— DATASET EXCERPTS —
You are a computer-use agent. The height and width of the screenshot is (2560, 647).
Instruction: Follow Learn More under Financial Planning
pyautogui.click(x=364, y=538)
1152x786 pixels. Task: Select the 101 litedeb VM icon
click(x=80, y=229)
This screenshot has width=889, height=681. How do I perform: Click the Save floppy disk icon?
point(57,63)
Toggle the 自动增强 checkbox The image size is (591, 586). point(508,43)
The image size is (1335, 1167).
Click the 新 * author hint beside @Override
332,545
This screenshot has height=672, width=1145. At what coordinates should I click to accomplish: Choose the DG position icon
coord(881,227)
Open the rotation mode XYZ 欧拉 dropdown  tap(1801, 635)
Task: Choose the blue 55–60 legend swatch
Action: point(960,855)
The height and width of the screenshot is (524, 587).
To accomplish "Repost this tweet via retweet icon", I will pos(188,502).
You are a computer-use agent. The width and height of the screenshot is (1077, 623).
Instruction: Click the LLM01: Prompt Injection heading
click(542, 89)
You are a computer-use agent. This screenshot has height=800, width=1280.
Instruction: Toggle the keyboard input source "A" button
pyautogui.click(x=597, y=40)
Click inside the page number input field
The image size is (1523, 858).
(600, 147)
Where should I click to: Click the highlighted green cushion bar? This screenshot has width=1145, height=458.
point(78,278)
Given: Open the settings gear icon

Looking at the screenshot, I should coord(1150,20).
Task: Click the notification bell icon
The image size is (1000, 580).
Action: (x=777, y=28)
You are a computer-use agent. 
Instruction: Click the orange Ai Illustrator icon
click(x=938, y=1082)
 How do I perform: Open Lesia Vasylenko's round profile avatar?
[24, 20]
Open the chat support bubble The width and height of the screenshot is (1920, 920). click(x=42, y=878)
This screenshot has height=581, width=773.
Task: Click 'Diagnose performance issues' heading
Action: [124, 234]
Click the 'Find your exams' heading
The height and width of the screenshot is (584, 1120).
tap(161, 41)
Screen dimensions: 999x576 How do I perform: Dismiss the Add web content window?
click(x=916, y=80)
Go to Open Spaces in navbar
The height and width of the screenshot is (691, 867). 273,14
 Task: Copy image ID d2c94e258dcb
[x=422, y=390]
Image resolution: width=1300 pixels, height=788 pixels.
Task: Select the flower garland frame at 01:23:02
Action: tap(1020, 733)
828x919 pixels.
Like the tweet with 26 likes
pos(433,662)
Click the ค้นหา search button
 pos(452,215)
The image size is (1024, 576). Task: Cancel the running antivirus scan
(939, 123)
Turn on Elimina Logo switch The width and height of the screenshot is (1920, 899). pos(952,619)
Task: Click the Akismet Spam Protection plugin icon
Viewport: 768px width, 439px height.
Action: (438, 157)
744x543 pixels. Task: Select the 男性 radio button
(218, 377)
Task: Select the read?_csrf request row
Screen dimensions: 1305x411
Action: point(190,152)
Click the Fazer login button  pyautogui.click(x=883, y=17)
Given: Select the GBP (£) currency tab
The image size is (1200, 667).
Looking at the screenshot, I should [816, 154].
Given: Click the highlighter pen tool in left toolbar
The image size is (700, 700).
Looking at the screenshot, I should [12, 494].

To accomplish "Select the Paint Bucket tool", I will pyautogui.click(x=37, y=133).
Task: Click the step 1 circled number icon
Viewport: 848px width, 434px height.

— EXERCISE DESCRIPTION —
Nothing in the data may change. Give it again in full.

— THE ANSWER —
You are a computer-use agent. The height and width of the screenshot is (2560, 647).
Instruction: Follow Learn More under Financial Planning
pyautogui.click(x=364, y=538)
1152x786 pixels. Task: Select the 101 litedeb VM icon
click(x=80, y=229)
This screenshot has width=889, height=681. How do I perform: Click the Save floppy disk icon?
point(57,63)
Toggle the 自动增强 checkbox The image size is (591, 586). point(508,43)
The image size is (1335, 1167).
Click the 新 * author hint beside @Override
332,545
This screenshot has height=672, width=1145. At what coordinates should I click to accomplish: Choose the DG position icon
coord(881,227)
Open the rotation mode XYZ 欧拉 dropdown  tap(1801, 635)
Task: Choose the blue 55–60 legend swatch
Action: point(960,855)
The height and width of the screenshot is (524, 587).
To accomplish "Repost this tweet via retweet icon", I will pos(188,502).
You are a computer-use agent. The width and height of the screenshot is (1077, 623).
Instruction: Click the LLM01: Prompt Injection heading
click(542, 89)
You are a computer-use agent. This screenshot has height=800, width=1280.
Instruction: Toggle the keyboard input source "A" button
pyautogui.click(x=597, y=40)
Click inside the page number input field
The image size is (1523, 858).
(600, 147)
Where should I click to: Click the highlighted green cushion bar? This screenshot has width=1145, height=458.
point(78,278)
Given: Open the settings gear icon

Looking at the screenshot, I should coord(1150,20).
Task: Click the notification bell icon
The image size is (1000, 580).
Action: (x=777, y=28)
You are a computer-use agent. 
Instruction: Click the orange Ai Illustrator icon
click(x=938, y=1082)
 How do I perform: Open Lesia Vasylenko's round profile avatar?
[24, 20]
Open the chat support bubble The width and height of the screenshot is (1920, 920). click(x=42, y=878)
This screenshot has height=581, width=773.
Task: Click 'Diagnose performance issues' heading
Action: [124, 234]
Click the 'Find your exams' heading
The height and width of the screenshot is (584, 1120).
tap(161, 41)
Screen dimensions: 999x576 How do I perform: Dismiss the Add web content window?
click(x=916, y=80)
Go to Open Spaces in navbar
The height and width of the screenshot is (691, 867). 273,14
 Task: Copy image ID d2c94e258dcb
[x=422, y=390]
Image resolution: width=1300 pixels, height=788 pixels.
Task: Select the flower garland frame at 01:23:02
Action: tap(1020, 733)
828x919 pixels.
Like the tweet with 26 likes
pos(433,662)
Click the ค้นหา search button
 pos(452,215)
The image size is (1024, 576). Task: Cancel the running antivirus scan
(939, 123)
Turn on Elimina Logo switch The width and height of the screenshot is (1920, 899). pos(952,619)
Task: Click the Akismet Spam Protection plugin icon
Viewport: 768px width, 439px height.
Action: (438, 157)
744x543 pixels. Task: Select the 男性 radio button
(218, 377)
Task: Select the read?_csrf request row
Screen dimensions: 1305x411
Action: point(190,152)
Click the Fazer login button  pyautogui.click(x=883, y=17)
Given: Select the GBP (£) currency tab
The image size is (1200, 667).
Looking at the screenshot, I should [816, 154].
Given: Click the highlighter pen tool in left toolbar
The image size is (700, 700).
Looking at the screenshot, I should [12, 494].

To accomplish "Select the Paint Bucket tool", I will pyautogui.click(x=37, y=133).
Task: Click the step 1 circled number icon
Viewport: 848px width, 434px height.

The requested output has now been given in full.